ADR-0001 — DocPipe — one long-lived Chromium pool over per-request browsers

Context

DocPipe v1 hung under sustained load. Each render spawned a short-lived Chromium child via chromedp; orphaned grandchildren accumulated until fork() failed. The hang only manifested in production-scale traffic and was invisible under low-volume soak.

Decision

Run one long-lived Chromium process per service instance. Per-request tabs derive from a shared parent context. A semaphore caps concurrent renders. A supervisor goroutine probes Chromium every 30 seconds and recycles it on failure or after a configurable render count. Add tini as PID 1 so orphaned grandchildren are reaped.

Soak test gates every release: 1000 sequential renders plus 50-wide parallel waves for 10 minutes, asserting zero zombie processes, RSS within 100 MB of baseline, and analytics totals matching what was sent.

Consequences

Positive:

The class of hang that killed v1 is structurally impossible — there is exactly one Chromium process, and the supervisor owns its lifecycle.
Memory and FD usage become bounded and predictable; one fewer ops surprise.
The soak test is a real regression gate, not a smoke check — production-scale load runs before every release.

Negative:

Concurrency is hard-capped by the semaphore.
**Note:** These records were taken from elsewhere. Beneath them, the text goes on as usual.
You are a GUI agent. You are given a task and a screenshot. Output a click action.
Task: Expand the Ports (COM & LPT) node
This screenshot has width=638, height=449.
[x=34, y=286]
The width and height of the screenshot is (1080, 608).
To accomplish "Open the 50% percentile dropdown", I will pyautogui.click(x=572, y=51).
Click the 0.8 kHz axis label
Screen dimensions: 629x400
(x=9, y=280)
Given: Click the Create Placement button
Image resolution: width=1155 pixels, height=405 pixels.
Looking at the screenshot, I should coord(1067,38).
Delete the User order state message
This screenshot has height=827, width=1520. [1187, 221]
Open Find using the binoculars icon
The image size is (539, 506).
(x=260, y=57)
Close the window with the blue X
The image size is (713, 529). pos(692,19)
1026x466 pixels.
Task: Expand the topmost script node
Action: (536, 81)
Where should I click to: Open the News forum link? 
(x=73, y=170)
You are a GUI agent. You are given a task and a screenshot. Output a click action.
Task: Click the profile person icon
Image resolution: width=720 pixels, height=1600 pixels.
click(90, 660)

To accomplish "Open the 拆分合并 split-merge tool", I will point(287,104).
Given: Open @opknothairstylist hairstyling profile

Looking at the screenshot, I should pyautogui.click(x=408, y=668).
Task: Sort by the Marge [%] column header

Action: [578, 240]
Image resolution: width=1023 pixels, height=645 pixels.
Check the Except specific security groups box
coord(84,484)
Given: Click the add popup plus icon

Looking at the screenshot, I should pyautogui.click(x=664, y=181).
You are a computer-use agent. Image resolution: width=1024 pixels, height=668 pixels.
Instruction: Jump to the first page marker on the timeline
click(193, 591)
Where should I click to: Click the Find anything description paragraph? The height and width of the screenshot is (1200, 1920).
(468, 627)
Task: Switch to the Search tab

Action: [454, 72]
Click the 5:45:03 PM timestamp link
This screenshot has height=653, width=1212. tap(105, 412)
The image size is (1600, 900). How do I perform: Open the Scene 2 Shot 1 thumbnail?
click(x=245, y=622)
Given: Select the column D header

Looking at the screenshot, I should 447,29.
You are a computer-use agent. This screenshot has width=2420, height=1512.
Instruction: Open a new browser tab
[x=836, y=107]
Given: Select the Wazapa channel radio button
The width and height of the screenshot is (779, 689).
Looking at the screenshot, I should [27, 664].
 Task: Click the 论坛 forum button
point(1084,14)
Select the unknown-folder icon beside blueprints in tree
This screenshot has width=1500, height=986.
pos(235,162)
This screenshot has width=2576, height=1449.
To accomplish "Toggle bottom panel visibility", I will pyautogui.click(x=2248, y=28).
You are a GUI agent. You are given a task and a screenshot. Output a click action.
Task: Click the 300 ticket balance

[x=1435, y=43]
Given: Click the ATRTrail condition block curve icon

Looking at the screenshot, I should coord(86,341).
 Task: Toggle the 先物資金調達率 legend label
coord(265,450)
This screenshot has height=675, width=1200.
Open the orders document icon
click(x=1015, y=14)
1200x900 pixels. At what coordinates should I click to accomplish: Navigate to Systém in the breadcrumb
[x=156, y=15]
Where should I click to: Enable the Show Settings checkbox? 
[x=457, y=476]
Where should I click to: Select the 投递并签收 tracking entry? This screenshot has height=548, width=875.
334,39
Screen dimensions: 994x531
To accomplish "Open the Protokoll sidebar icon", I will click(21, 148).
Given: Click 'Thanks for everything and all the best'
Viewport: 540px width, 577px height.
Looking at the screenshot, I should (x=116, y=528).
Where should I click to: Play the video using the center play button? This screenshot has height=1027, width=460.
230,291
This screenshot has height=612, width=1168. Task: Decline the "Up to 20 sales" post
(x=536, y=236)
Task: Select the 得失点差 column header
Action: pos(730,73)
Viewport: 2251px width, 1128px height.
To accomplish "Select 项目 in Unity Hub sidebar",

A noisy caller can hold slots up to the timeout and starve others. A weighted-fair queue over the semaphore is the right next step but is deliberately out of v2 scope.
Chromium crash means a brief blip while the supervisor restarts it. Acceptable for the current SLO, may not be for tighter budgets later.
Restart cost scales with peak-time tab count. Coarse but survivable.